Exercise objective -> Print, word for word, the line containing "Image resolution: width=520" and all lines beneath it to the end of the entries below. Pictures do not belong in the copy.

Available records ->
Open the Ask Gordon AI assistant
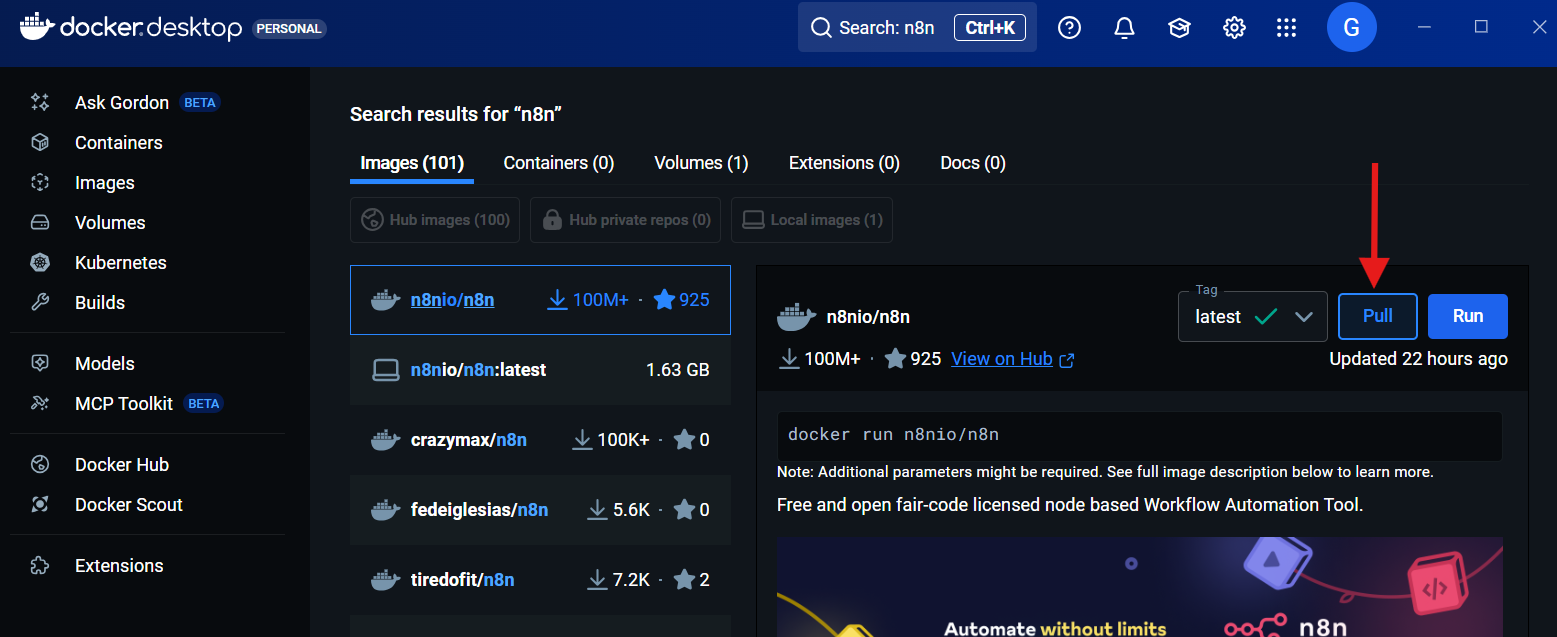This screenshot has width=1557, height=637. pyautogui.click(x=121, y=102)
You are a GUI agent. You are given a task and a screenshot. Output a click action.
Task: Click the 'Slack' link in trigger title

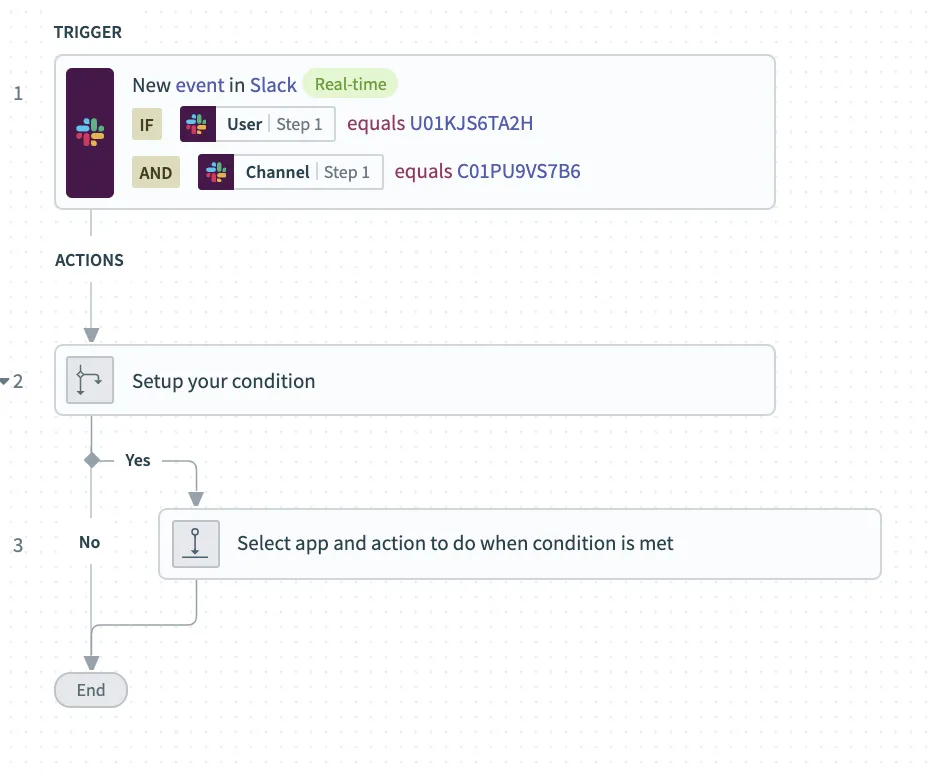[273, 85]
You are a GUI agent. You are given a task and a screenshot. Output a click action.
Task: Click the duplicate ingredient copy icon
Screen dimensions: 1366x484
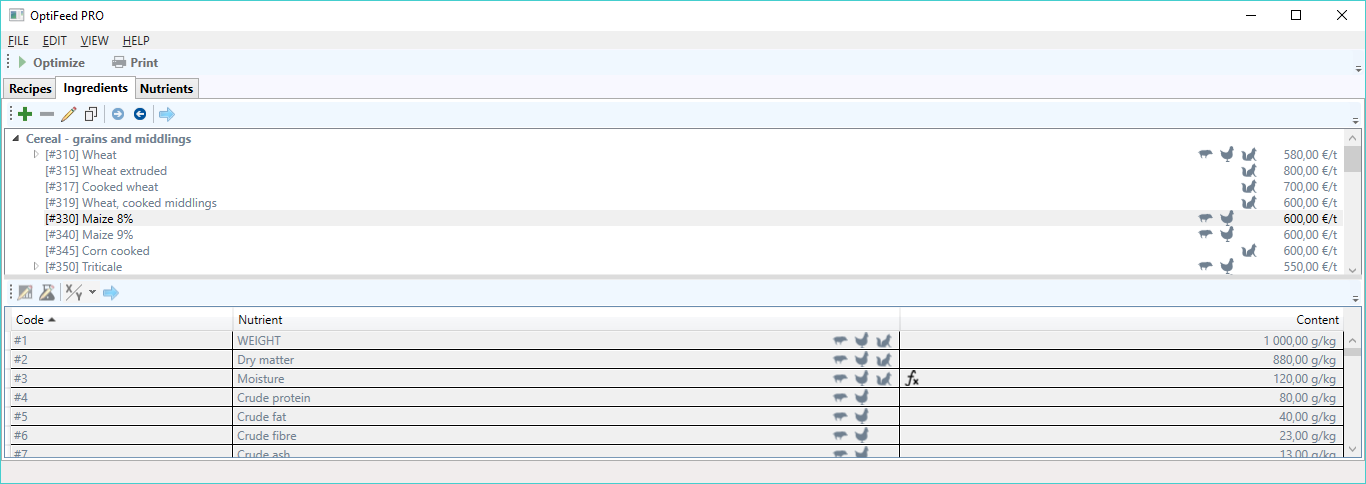click(91, 114)
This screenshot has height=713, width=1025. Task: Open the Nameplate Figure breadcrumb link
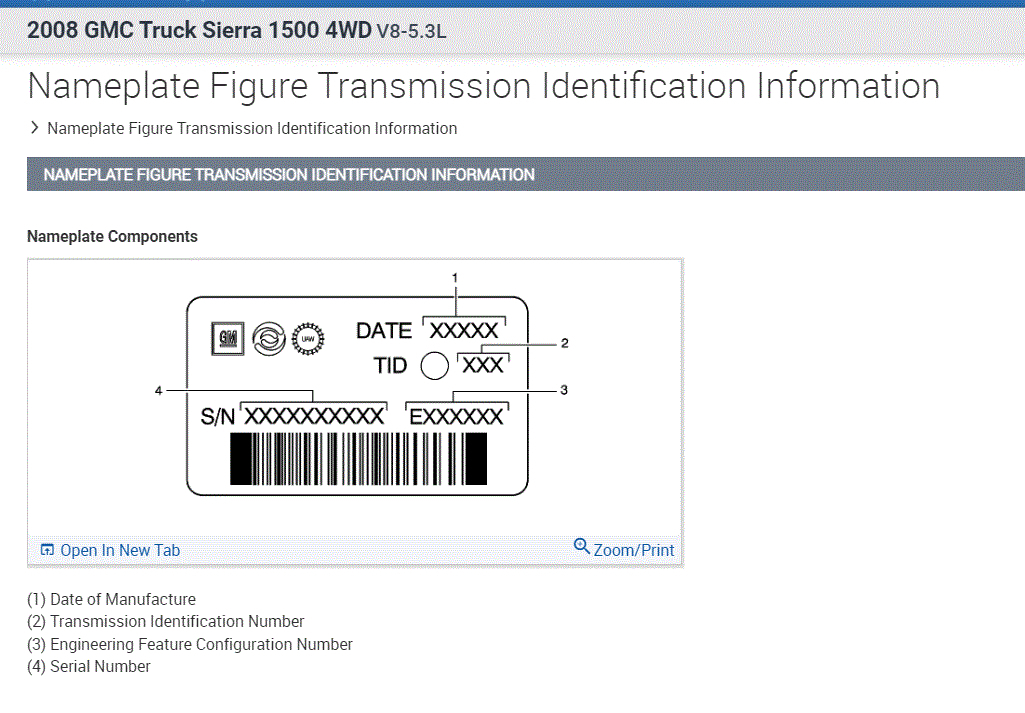click(252, 128)
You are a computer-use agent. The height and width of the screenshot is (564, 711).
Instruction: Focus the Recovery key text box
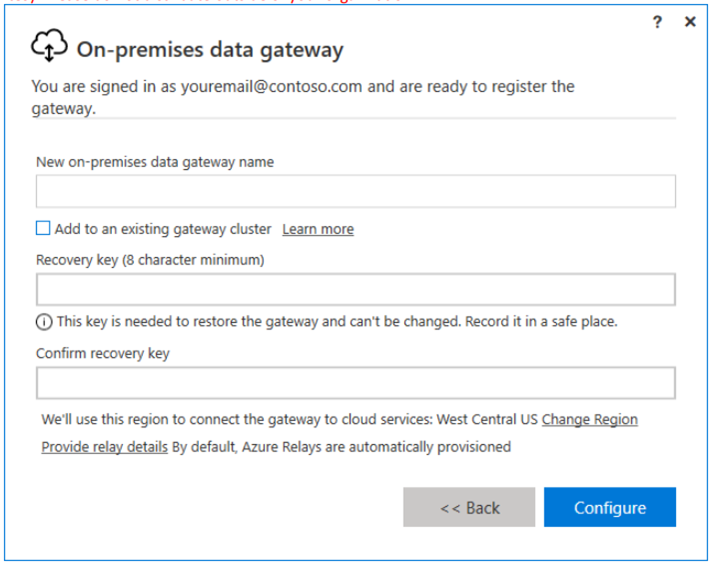(x=355, y=290)
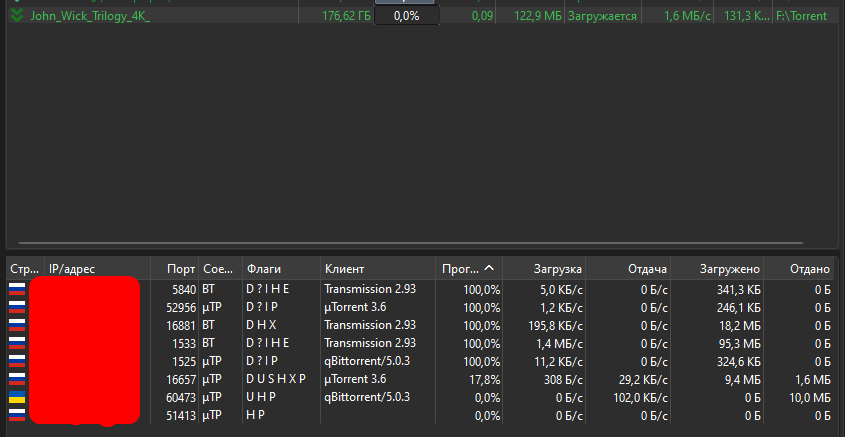Click the Флаги column header

(x=264, y=269)
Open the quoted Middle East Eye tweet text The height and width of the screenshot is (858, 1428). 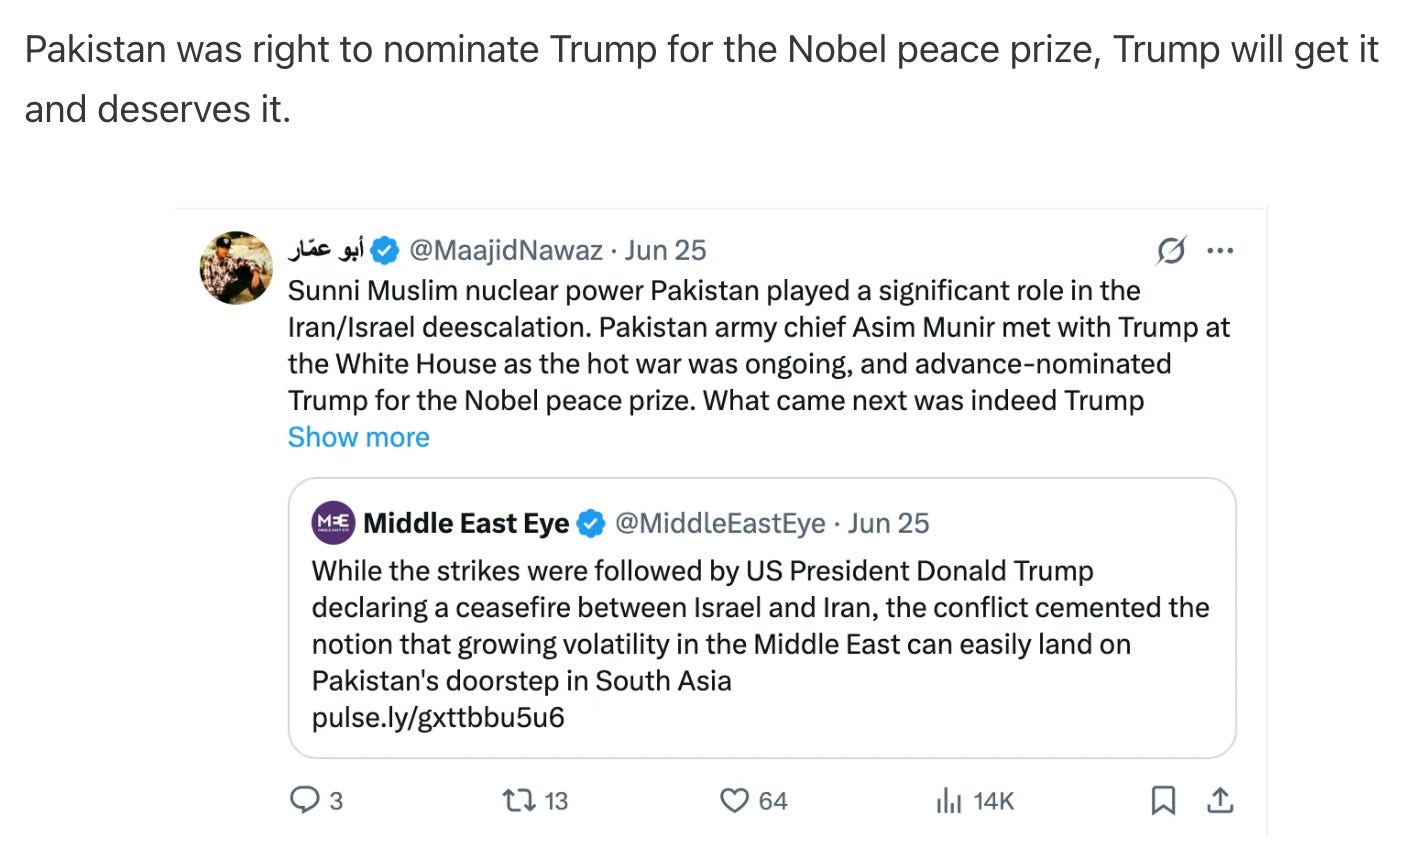click(760, 625)
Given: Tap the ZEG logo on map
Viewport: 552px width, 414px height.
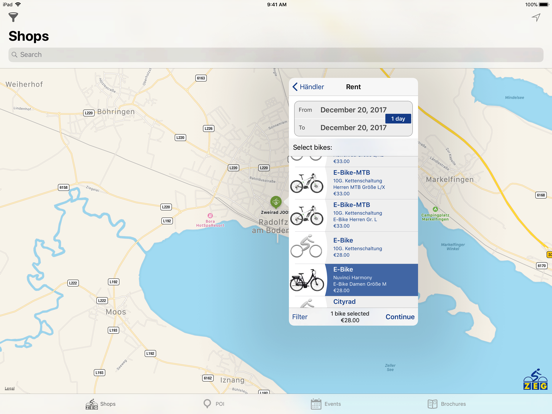Looking at the screenshot, I should (x=535, y=380).
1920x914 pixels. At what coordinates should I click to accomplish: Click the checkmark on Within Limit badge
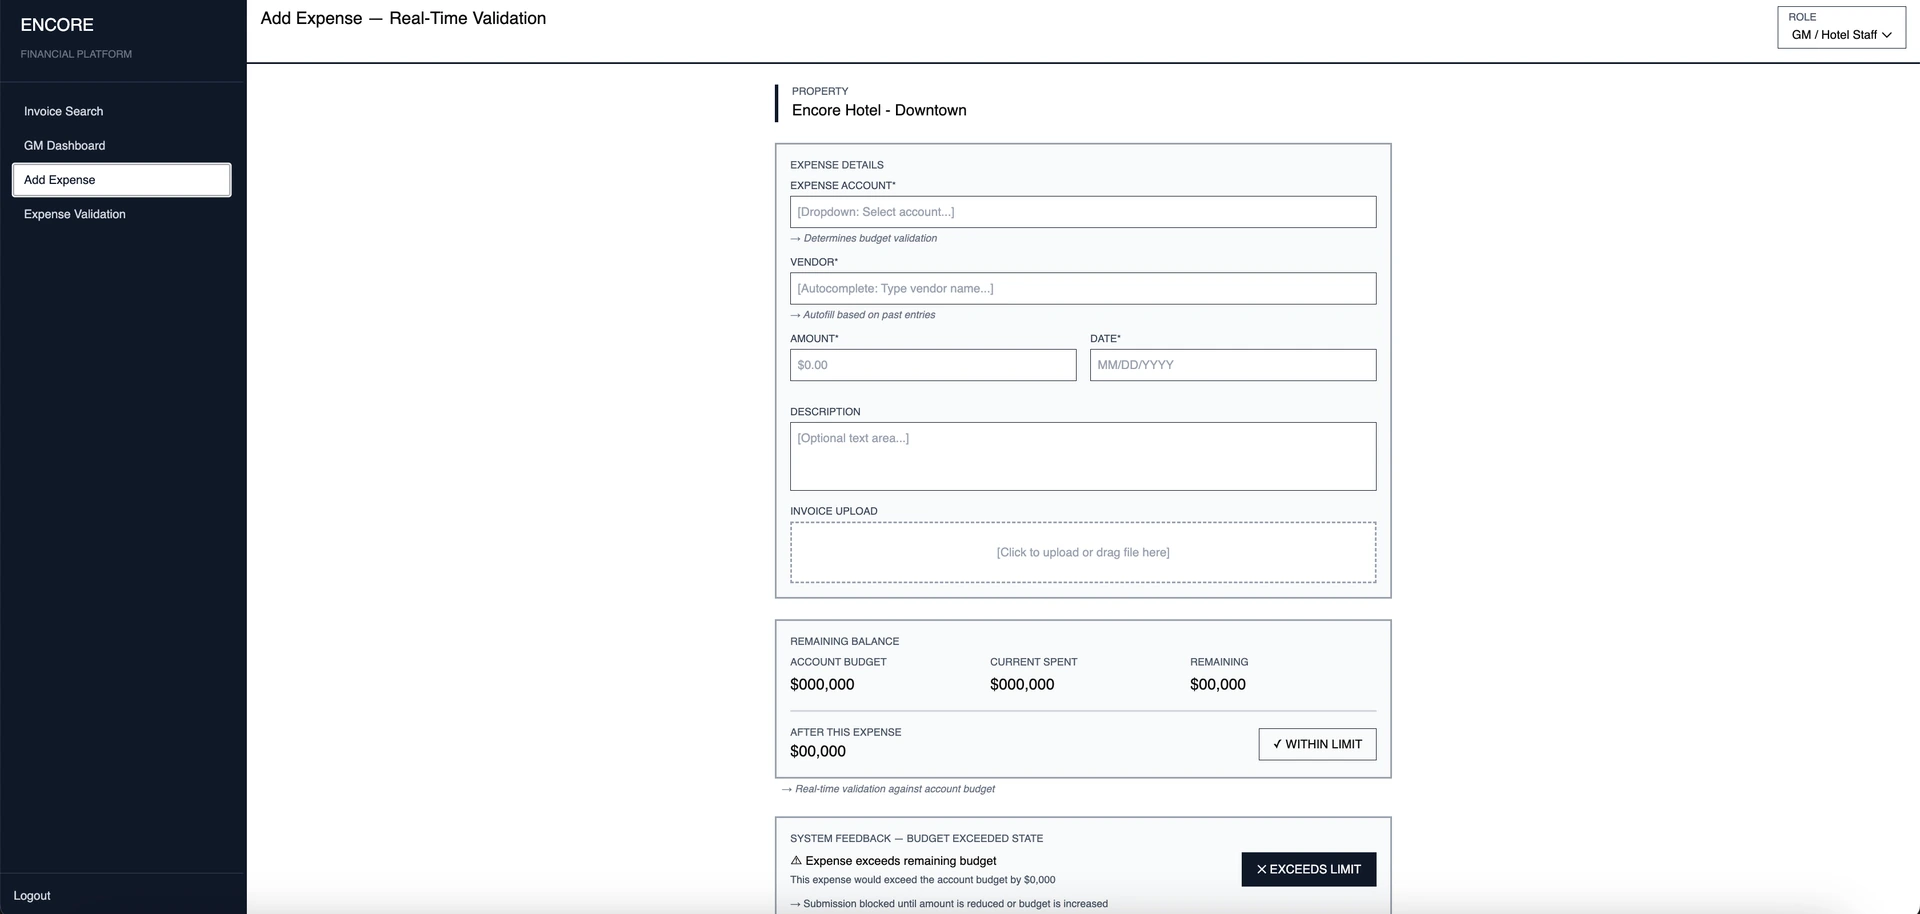point(1277,744)
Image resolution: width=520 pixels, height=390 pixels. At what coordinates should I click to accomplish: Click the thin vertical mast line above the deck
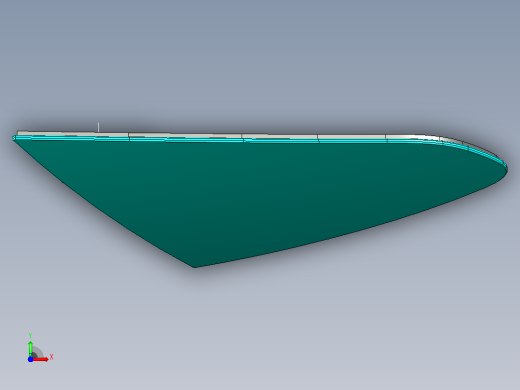coord(98,127)
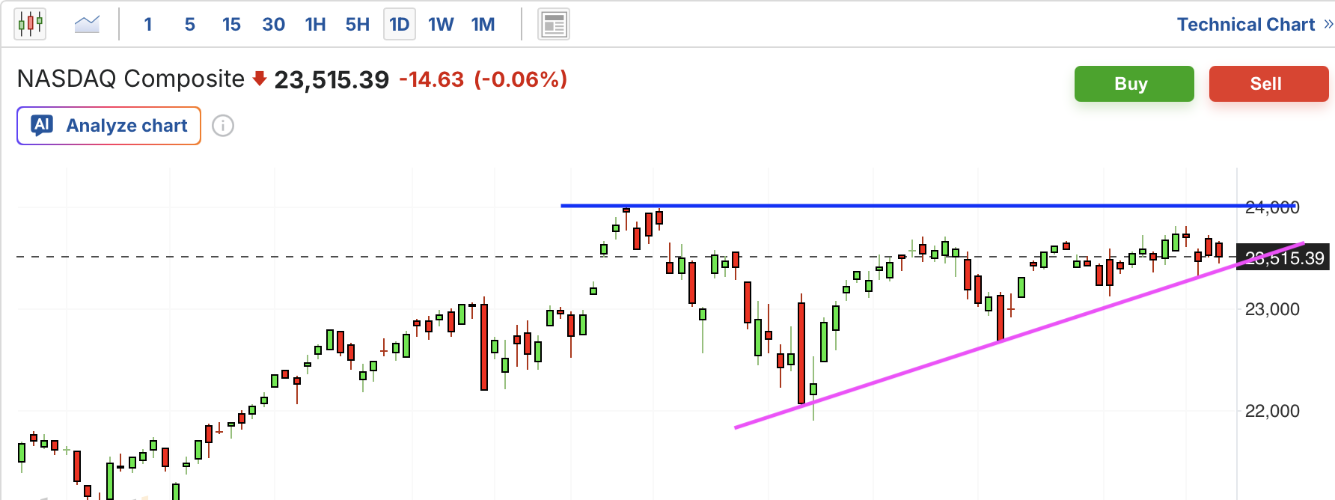Choose the 30 minute timeframe
This screenshot has height=500, width=1335.
[x=273, y=24]
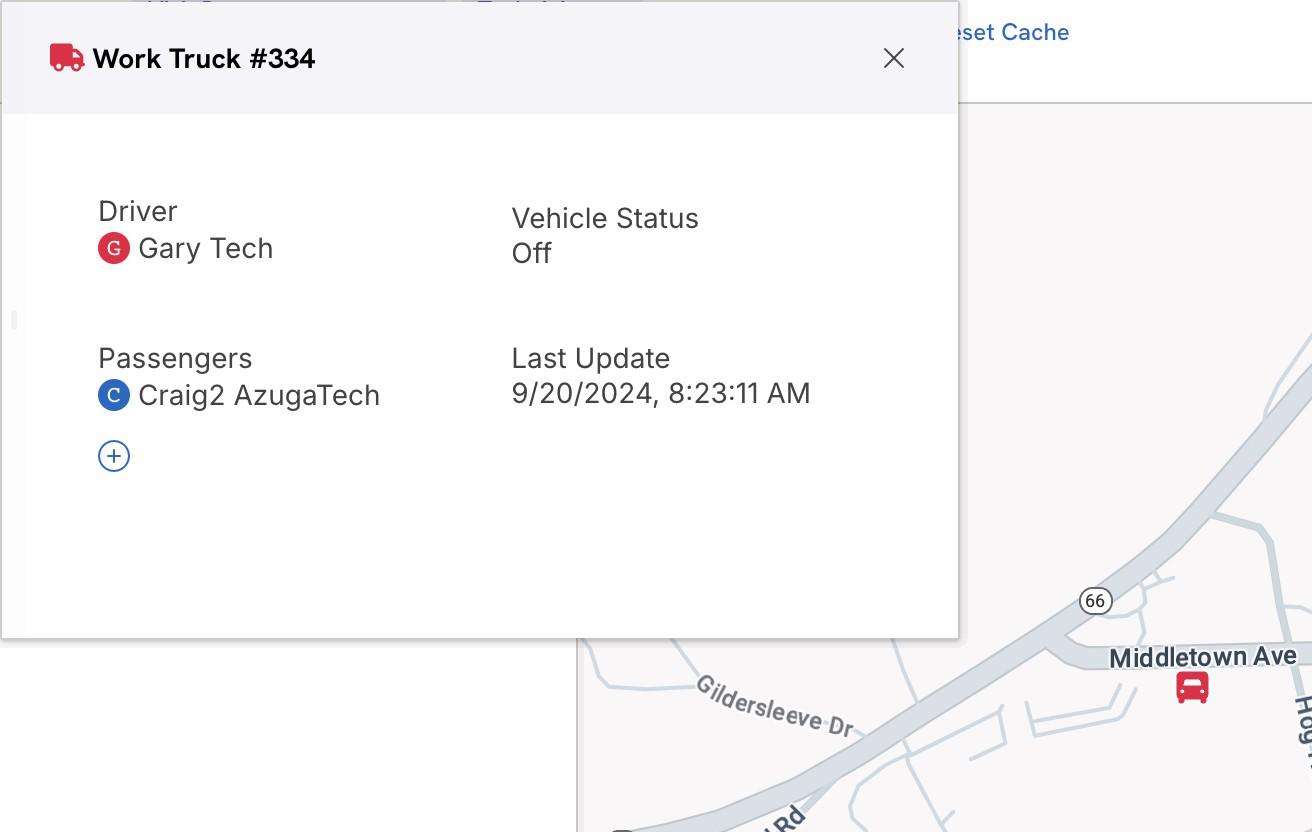Viewport: 1312px width, 832px height.
Task: Click the route 66 shield on the map
Action: (1096, 600)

Answer ->
Image resolution: width=520 pixels, height=390 pixels. At what coordinates should I click to accomplish: Click the thin vertical mast line above the deck
coord(98,127)
Choose the 30 minute timeframe
This screenshot has height=500, width=1335.
[x=273, y=24]
Viewport: 1312px width, 832px height.
Task: Click the route 66 shield on the map
Action: (1096, 600)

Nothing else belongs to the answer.